Post by BitTooAggressive »

Marseille07 wrote: Mon Sep 13, 2021 9:52 am
BitTooAggressive wrote: Mon Sep 13, 2021 7:52 am Ok. That is really splicing hairs IMO. If you forgot a rule or learned something knew can you adjust your rules?

I am just going to have to think all market timing is not bad.
I didn't say all market timing is bad. Some people do well with it.

The problem I see with your OP is that the approach seems rather arbitrary. You seem to be dividing up your investments into "long term" vs "short term," however those are defined. And while the "short term" seems fixed income only, the "long term" bucket would hold anything based on your discretion.

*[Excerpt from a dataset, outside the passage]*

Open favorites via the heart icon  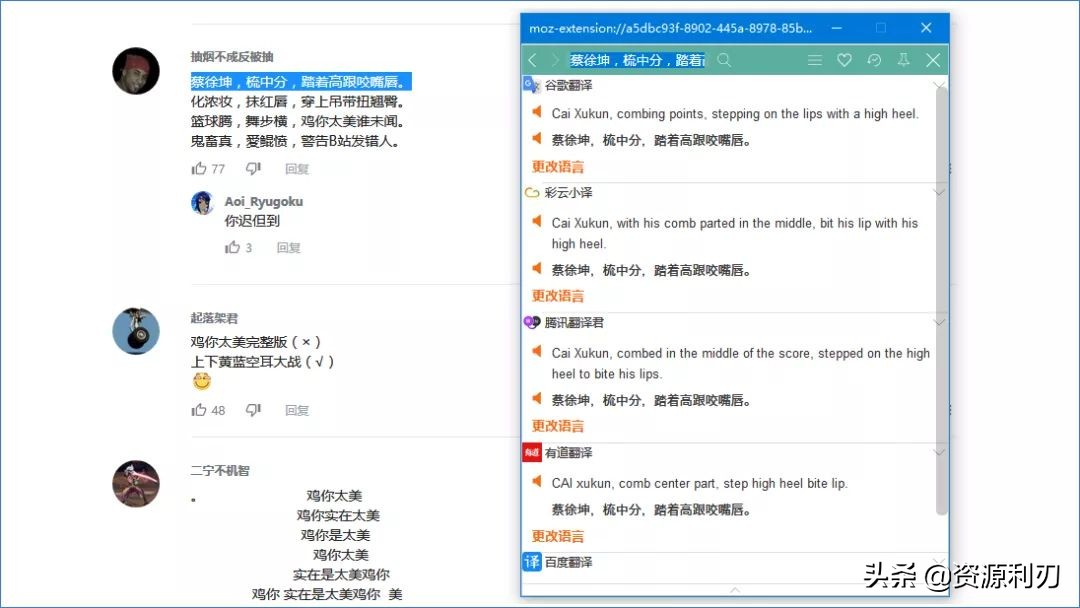(x=844, y=60)
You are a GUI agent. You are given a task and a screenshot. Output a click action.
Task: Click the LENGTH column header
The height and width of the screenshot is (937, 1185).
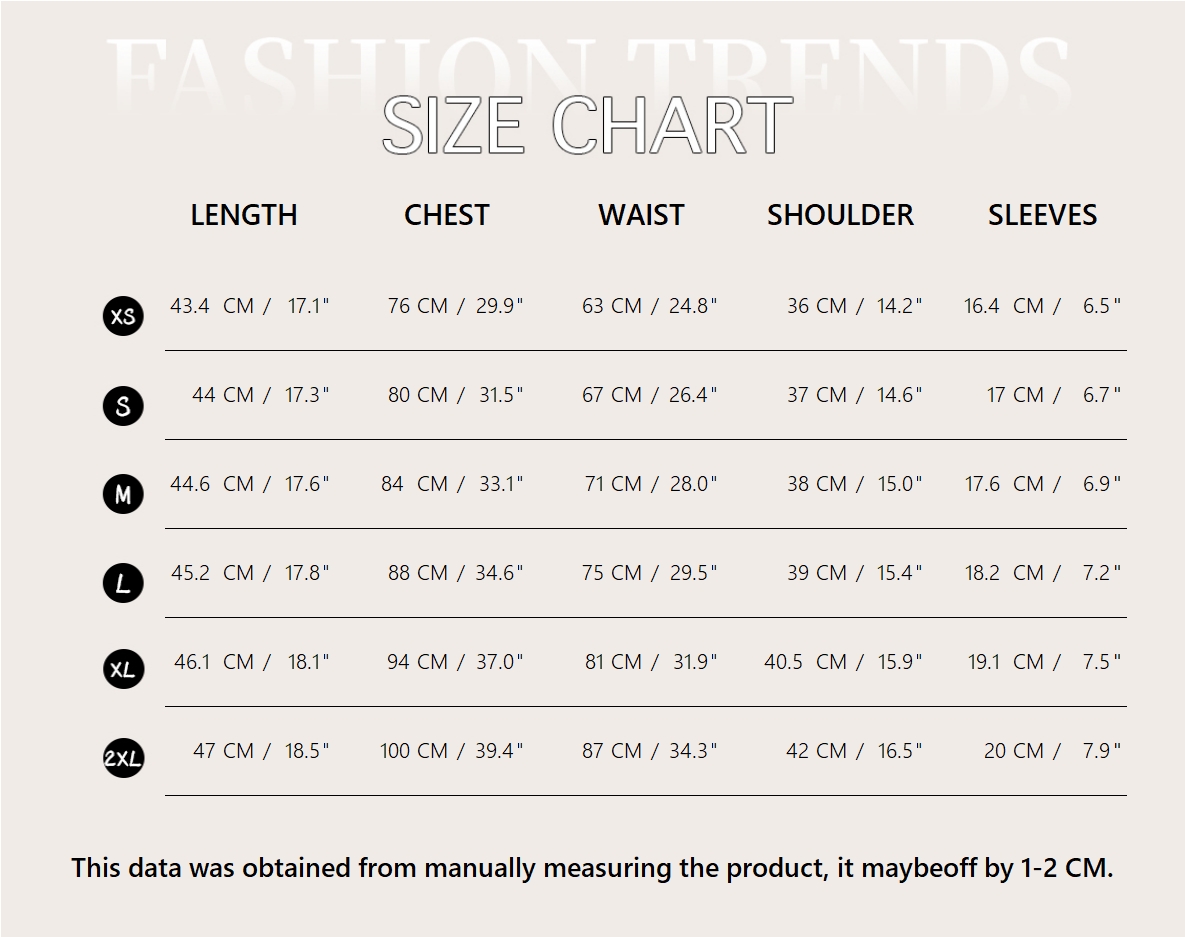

So...I don't really see the end game here. What are you trying to optimize, if at all?
Sure it’s rather arbitrary. Same with most people and their asset allocation. Most people that say are using a 70/30 could probably use an 80/20 or 60/40. I am trying to make sure my retirement savings last long enough for my wife and would like to leave something for children and grandchildren without taking too much risk….whatever too much is. So that means enough fixed income to survive a downturn but still having most of my money on stocks.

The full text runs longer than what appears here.